Few traces remain of the 1964-1965 New York World’s Fair that attracted over 50 million visitors to Flushing Meadows Corona Park in Queens. However, last week the New York Parks Department started work to preserve the New York State Pavilion towers, one of the few standing remnants of the Fair.

The three towers of the pavilion served as observation decks and cafeterias during the Fair. The tallest, standing at 226 feet, offered the highest vantage point to observe the park. Like most of the other pavilions, the New York State Pavilion was slated to be demolished after the Fair’s end. However, the it proved too expensive to tear down the towers. Since then, the space age-era structure has remained largely untouched and has deteriorated significantly.

Previous efforts to preserve the towers failed due to lack of funding, and many had called for the pavilion to be demolished. However, in 2017, the project received $14.25 million from the city and the borough of Queens. Today, the project has a total budget of $24 million. The money will be used to waterproof the base of the towers, replace the stairs, install architectural lighting, and ensure the structural integrity of the towers.
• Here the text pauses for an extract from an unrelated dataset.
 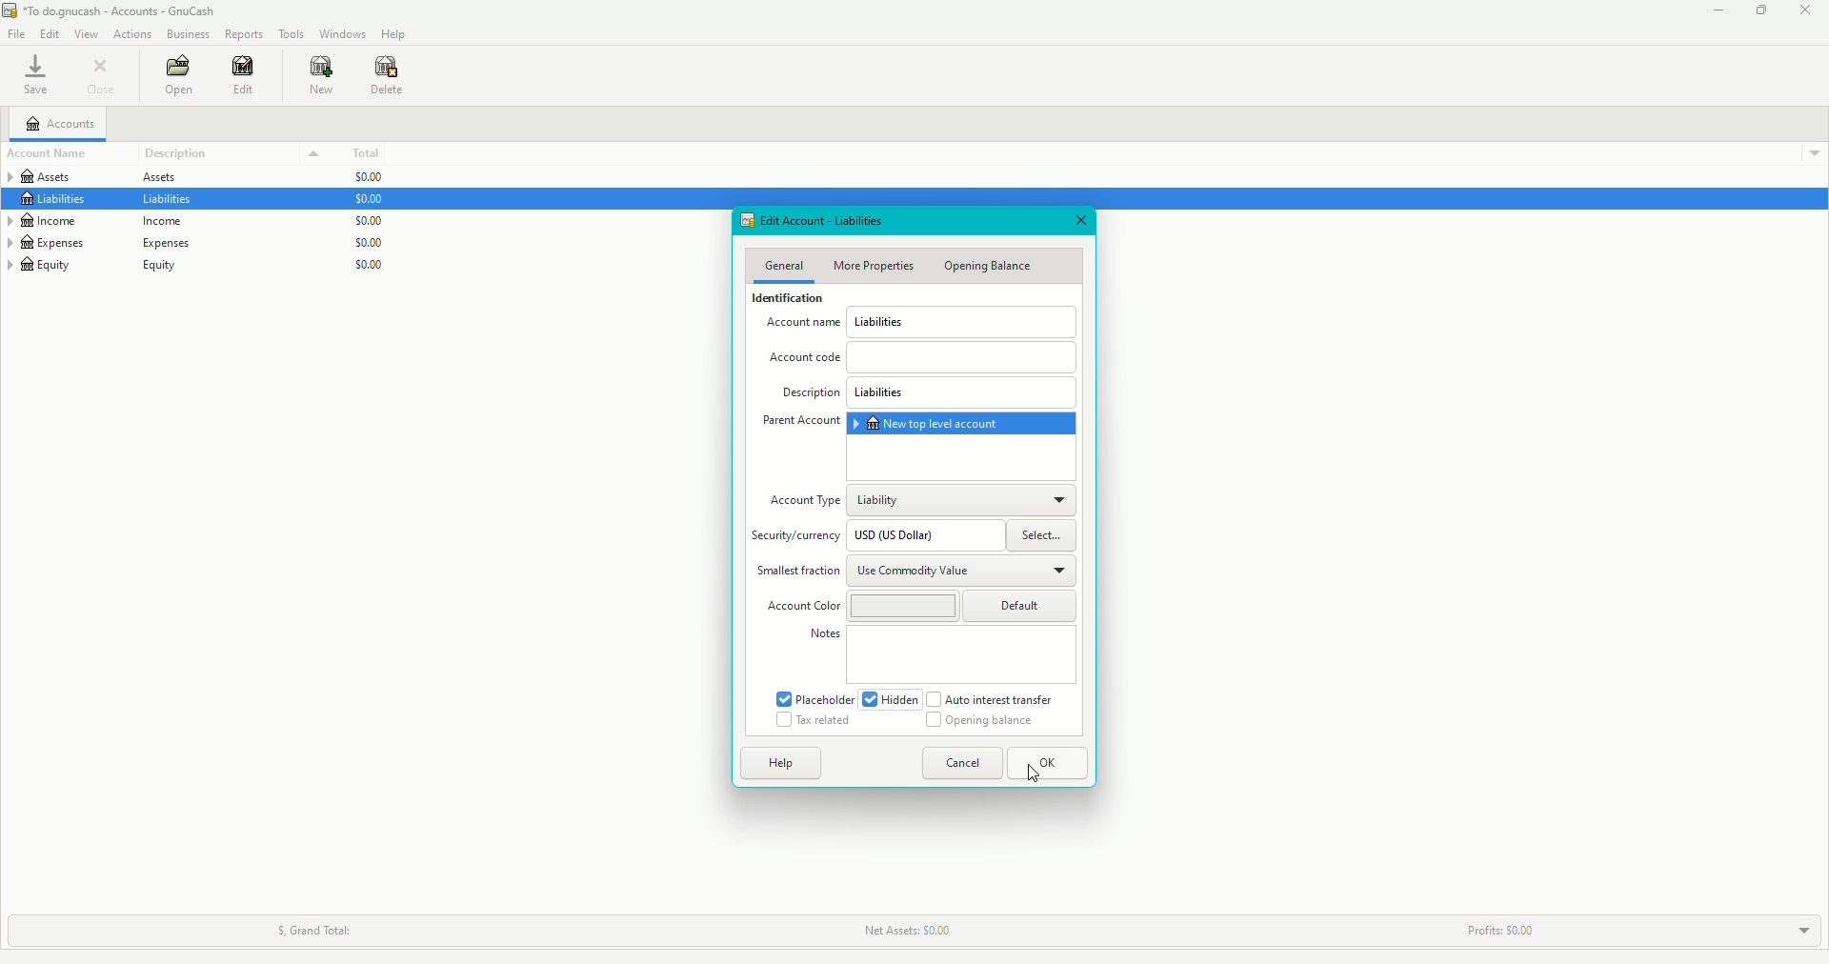 I want to click on Account Code, so click(x=920, y=359).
The project will not make the towers accessible to visitors.

At the groundbreaking ceremony last Friday, Queens Borough President Melina Katz noted the importance of preserving the towers. “This work will enable future generations to continue to enjoy the Pavilion’s distinctive Space Age architecture and be reminded about the important role the 1964-65 World’s Fair played in Queens history,” she said.

The project is expected to be completed in March 2021.